__PASSAGE PROVIDED__:
Segment Open

16 Oct 2020 WACC hosts event on enabling migrants to be seen and heard
Providing migrants and refugees a platform to share their concerns, challenges, and aspirations not only helps them, but also addresses xenophobia and helps build bridges with host communities, WACC partners told participants at an online event hosted Oct. 16 as part of a virtual conference, Displacement and Dialogue, by DW Akademie.
Daoud Kuttab, director general of the Community Media Network (CMN) in Jordan, said his organization decided to focus on Syrian refugees because “we wanted to counter hate speech and we thought the best way to do that was to have Syrian people themselves talk about their issues.”
There are about 1.3 million Syrian refugees who reside in Jordan, many of whom arrived during Syria’s civil war in 2011.
“Syrian refugees have no voice. They have no elected representatives, nobody asks for their opinion,” said Kuttab at the event, Enabling migrants to be seen and heard. “Lots of international organizations think they know what they want, nobody asks the refugees what they want.”
CMN began by issuing an invitation for college-aged Syrian refugees to learn journalistic skills, specifically on how to produce a radio show, he said. It later evolved into a radio show, Syrians Among Us, which is supported by international NGOs, including WACC Global. “The reason why we did this was we discovered some of the radio stations were using the Syrian refugees as a whipping horse, to attack Syrians, for hate speech,” said Kuttab. Syrians were being accused of bringing the rents up, even for causing traffic jams, he said. “[These were] things that didn’t make sense because they [Syrian refugees] actually helped improve the economy. Many people were working [as a result of] financial aid from international agencies.”
Maria Teresa Cutimbo, project coordinator of the Coordinadora de Medios Comunitarios Populares y Educativos del Ecuador (CORAPE, Ecuadorian Network of Community, Popular and Education Media), also underscored the importance of addressing negative perceptions against migrants and refugees.
Speaking at the event, Cutimbo shared how negative perceptions of Venezuelan migrants in Ecuador and Colombia exist among citizens, including those in the news media. “Theres’ a rejection of the migrant population,” she said, adding that they are perceived as people who don’t contribute to the economy, who beg, and who engage in criminal activities.
In an effort to counter these negative stereotypes and address discrimination and xenophobia, Corape launched in July 2020 a WACC-supported project that trained Ecuadorian and Colombian citizen journalists on investigative journalism, media production, migrants’ rights, and human rights, to equip them not just with new skills but a new understanding. It was also aimed at meeting the communication and information needs of migrants and host communities in their midst.
Cutimbo said the Covid-19 pandemic has made things more difficult for refugees, who do not have access to healthcare and were already working in precarious jobs even before governments imposed lockdowns to deal with the coronavirus.

Segment Closed

__THE DATA__:

Segment Open

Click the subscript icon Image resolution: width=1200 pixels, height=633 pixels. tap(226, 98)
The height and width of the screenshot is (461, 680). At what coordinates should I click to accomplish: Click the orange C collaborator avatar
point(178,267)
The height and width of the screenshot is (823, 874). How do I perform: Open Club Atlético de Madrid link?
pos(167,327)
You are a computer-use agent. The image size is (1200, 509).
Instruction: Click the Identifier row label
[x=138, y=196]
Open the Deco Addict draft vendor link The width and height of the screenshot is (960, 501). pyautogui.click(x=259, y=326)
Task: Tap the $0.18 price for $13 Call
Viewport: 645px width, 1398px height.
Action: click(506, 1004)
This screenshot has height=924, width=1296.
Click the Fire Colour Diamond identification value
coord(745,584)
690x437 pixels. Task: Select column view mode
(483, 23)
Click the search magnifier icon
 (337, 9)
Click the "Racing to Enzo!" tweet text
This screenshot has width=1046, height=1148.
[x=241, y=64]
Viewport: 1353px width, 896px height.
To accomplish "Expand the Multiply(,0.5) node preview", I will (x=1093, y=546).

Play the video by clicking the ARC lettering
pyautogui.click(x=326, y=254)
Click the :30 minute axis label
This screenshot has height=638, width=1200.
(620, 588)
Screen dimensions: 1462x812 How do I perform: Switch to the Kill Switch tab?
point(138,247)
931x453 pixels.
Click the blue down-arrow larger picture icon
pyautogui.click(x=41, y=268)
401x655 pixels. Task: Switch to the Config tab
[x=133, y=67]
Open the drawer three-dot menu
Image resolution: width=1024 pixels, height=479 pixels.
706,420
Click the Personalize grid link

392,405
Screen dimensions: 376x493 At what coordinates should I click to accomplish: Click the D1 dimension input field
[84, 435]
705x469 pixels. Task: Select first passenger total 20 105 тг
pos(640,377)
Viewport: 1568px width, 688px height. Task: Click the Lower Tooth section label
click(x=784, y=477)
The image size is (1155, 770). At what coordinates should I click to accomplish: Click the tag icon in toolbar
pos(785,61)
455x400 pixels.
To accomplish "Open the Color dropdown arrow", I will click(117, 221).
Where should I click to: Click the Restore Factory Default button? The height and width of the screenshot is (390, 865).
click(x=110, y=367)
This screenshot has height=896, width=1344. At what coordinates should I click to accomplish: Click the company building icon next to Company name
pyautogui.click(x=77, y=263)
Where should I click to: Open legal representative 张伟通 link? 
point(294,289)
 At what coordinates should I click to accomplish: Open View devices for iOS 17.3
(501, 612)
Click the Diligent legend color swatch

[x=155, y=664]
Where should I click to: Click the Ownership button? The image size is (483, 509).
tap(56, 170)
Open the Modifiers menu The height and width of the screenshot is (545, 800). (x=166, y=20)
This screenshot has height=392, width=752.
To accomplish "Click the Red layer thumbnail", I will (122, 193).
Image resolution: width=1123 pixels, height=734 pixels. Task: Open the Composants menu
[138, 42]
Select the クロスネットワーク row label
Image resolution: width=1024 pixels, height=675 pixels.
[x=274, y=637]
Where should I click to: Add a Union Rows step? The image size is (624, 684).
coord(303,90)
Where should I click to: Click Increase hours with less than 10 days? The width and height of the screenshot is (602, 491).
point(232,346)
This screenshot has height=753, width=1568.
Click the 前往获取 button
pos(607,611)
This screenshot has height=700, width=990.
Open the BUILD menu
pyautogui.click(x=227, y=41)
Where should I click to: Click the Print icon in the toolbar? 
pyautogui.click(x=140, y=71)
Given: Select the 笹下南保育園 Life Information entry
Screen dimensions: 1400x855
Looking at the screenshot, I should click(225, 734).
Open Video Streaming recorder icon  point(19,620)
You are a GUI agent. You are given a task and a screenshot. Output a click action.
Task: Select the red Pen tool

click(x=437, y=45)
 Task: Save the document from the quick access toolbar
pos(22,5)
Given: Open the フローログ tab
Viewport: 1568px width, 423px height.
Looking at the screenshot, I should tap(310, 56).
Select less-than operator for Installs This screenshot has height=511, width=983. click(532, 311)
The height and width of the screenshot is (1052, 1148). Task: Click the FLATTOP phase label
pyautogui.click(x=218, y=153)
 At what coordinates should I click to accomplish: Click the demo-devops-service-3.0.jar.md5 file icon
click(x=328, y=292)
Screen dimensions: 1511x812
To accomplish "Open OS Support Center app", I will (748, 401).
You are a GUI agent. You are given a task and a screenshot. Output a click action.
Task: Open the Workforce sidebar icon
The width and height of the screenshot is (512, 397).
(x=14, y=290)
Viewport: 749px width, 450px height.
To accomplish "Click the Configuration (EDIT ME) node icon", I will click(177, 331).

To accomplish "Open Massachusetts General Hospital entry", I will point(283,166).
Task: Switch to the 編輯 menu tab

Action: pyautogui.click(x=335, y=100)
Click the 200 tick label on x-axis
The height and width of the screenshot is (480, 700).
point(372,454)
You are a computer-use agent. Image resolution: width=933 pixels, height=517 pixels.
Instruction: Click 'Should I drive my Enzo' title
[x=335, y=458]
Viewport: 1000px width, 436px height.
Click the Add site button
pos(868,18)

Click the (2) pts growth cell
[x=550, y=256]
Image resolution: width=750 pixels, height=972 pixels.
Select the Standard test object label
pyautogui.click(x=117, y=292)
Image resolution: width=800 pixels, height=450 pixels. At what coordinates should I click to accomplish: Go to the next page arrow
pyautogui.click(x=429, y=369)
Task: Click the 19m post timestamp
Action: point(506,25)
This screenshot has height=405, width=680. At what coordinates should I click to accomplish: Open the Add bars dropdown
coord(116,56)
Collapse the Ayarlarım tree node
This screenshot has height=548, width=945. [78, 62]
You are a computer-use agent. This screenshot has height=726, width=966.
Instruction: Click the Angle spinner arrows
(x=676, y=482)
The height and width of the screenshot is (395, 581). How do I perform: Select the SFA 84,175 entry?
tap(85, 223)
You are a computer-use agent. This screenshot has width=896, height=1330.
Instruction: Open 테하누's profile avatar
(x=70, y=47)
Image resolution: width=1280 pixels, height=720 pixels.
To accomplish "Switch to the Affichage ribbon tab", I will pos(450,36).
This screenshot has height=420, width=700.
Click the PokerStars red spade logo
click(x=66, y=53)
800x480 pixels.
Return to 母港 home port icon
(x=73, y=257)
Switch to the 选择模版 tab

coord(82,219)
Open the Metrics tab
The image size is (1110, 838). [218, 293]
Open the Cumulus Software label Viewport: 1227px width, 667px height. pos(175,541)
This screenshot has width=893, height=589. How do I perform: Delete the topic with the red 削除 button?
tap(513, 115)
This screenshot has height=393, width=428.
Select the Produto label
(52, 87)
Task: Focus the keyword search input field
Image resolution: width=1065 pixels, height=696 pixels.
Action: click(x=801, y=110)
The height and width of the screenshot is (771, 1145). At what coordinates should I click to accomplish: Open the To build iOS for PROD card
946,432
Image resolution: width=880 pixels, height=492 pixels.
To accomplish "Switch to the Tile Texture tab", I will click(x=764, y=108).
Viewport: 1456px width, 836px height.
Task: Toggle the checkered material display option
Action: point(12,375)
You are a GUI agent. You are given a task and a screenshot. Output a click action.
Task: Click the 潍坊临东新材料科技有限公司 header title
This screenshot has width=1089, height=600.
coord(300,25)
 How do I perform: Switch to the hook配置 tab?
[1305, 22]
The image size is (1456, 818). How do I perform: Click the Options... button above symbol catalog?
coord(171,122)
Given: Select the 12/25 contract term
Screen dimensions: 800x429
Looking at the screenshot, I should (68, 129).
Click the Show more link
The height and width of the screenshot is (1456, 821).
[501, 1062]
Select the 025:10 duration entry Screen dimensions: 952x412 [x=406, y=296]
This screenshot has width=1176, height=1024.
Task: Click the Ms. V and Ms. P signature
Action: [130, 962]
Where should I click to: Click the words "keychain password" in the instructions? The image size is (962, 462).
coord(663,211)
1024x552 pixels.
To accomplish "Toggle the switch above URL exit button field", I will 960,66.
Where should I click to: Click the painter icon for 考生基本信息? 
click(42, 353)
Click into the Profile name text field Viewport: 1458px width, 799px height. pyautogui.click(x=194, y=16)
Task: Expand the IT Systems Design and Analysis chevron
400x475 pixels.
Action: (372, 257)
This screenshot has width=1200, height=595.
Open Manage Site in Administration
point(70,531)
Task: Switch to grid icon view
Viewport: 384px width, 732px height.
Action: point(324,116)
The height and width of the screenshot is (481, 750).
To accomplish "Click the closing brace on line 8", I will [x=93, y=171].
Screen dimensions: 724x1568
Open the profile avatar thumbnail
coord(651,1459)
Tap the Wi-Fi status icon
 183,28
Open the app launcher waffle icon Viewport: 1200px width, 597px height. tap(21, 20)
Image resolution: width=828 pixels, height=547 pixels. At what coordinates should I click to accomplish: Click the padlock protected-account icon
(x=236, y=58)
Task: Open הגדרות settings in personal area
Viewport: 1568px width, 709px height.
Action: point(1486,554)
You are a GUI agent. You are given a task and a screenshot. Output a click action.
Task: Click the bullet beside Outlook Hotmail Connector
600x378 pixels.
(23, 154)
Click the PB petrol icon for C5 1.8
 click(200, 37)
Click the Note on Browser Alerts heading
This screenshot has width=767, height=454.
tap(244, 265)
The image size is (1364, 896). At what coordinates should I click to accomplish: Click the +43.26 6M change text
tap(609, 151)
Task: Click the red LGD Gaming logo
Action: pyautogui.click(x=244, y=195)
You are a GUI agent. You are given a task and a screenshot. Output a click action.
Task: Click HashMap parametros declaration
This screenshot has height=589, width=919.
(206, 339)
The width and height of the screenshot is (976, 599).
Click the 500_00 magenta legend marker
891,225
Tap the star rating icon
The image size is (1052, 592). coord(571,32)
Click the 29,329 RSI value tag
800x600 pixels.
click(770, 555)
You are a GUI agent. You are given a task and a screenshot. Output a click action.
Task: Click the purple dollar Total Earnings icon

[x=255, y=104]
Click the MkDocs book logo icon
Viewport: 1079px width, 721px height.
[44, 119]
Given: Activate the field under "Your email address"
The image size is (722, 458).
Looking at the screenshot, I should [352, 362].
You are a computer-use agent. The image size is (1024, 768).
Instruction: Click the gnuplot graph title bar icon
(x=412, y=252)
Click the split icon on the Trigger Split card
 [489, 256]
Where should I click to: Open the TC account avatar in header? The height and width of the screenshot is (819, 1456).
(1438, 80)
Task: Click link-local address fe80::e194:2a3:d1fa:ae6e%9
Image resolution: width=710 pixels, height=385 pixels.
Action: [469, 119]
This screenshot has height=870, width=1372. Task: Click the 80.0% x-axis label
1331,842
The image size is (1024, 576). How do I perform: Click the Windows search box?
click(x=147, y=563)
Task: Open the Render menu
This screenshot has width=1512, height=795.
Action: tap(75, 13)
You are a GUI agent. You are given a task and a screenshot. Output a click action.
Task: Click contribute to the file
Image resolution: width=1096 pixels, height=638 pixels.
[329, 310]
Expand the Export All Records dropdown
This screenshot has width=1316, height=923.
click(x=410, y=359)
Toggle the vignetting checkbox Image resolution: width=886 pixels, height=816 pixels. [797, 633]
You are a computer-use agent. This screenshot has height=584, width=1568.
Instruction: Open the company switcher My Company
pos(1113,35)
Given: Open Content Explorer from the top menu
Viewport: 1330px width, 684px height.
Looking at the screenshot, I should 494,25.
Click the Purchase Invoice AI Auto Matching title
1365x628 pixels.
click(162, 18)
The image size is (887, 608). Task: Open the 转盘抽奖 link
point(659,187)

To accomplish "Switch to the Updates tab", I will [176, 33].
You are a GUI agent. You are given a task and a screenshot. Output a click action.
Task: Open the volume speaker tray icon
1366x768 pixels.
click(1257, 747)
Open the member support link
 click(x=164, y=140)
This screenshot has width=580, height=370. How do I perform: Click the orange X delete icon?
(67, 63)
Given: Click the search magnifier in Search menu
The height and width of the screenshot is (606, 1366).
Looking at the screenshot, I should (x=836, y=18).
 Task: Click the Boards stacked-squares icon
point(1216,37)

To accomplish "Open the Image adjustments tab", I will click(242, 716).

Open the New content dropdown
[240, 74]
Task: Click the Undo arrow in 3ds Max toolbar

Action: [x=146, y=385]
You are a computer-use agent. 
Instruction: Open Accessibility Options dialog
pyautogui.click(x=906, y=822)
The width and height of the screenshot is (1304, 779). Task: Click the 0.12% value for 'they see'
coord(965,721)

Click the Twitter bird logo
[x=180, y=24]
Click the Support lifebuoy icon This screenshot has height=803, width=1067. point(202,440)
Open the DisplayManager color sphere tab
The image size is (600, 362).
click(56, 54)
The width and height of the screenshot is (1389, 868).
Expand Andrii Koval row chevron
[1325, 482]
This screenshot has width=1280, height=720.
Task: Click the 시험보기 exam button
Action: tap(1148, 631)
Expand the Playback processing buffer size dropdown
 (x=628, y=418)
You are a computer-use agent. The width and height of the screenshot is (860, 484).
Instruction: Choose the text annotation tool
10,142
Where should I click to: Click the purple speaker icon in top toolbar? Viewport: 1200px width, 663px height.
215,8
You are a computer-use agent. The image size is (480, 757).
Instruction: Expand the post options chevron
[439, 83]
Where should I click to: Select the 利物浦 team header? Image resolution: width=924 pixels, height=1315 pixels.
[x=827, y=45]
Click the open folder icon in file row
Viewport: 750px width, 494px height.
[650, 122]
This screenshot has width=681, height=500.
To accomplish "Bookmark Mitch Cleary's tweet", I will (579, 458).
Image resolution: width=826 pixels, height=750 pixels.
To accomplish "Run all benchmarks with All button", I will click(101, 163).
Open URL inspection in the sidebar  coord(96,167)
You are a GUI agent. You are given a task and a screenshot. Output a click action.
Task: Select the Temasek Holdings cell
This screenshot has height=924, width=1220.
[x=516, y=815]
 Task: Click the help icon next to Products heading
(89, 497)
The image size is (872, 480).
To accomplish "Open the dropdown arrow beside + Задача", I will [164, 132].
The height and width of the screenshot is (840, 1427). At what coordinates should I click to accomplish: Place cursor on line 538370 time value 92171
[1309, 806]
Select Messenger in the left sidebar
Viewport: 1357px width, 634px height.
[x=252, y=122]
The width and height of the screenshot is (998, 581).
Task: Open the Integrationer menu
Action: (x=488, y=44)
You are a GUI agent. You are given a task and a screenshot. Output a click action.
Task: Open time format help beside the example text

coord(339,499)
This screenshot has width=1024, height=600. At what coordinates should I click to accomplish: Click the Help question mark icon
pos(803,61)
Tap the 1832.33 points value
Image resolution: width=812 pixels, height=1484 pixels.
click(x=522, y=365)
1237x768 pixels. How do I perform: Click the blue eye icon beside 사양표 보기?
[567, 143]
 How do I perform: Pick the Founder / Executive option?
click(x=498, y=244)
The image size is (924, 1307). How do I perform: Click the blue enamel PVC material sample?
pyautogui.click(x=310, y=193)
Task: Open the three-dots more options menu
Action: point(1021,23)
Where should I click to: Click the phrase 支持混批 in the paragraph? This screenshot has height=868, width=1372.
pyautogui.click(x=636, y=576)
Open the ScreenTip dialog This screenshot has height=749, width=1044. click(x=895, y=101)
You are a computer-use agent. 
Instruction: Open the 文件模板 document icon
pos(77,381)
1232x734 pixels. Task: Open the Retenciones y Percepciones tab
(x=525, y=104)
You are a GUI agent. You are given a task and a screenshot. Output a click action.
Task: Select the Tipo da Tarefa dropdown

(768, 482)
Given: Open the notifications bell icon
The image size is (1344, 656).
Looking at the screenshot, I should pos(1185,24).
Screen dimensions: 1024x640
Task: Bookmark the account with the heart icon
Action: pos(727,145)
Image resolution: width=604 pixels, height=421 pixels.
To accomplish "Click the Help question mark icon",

Segment Closed

__TASK ITEM A__: According to the article on the WACC event, what is the name of the radio show that the Community Media Network's training later evolved into?
__TASK ITEM B__: Reproduce the portion of the article on the WACC event between "Speaking at the" and "in criminal activities.", inclusive.

__WRITTEN SOLUTION A__: Syrians Among Us

__WRITTEN SOLUTION B__:
Speaking at the event, Cutimbo shared how negative perceptions of Venezuelan migrants in Ecuador and Colombia exist among citizens, including those in the news media. “Theres’ a rejection of the migrant population,” she said, adding that they are perceived as people who don’t contribute to the economy, who beg, and who engage in criminal activities.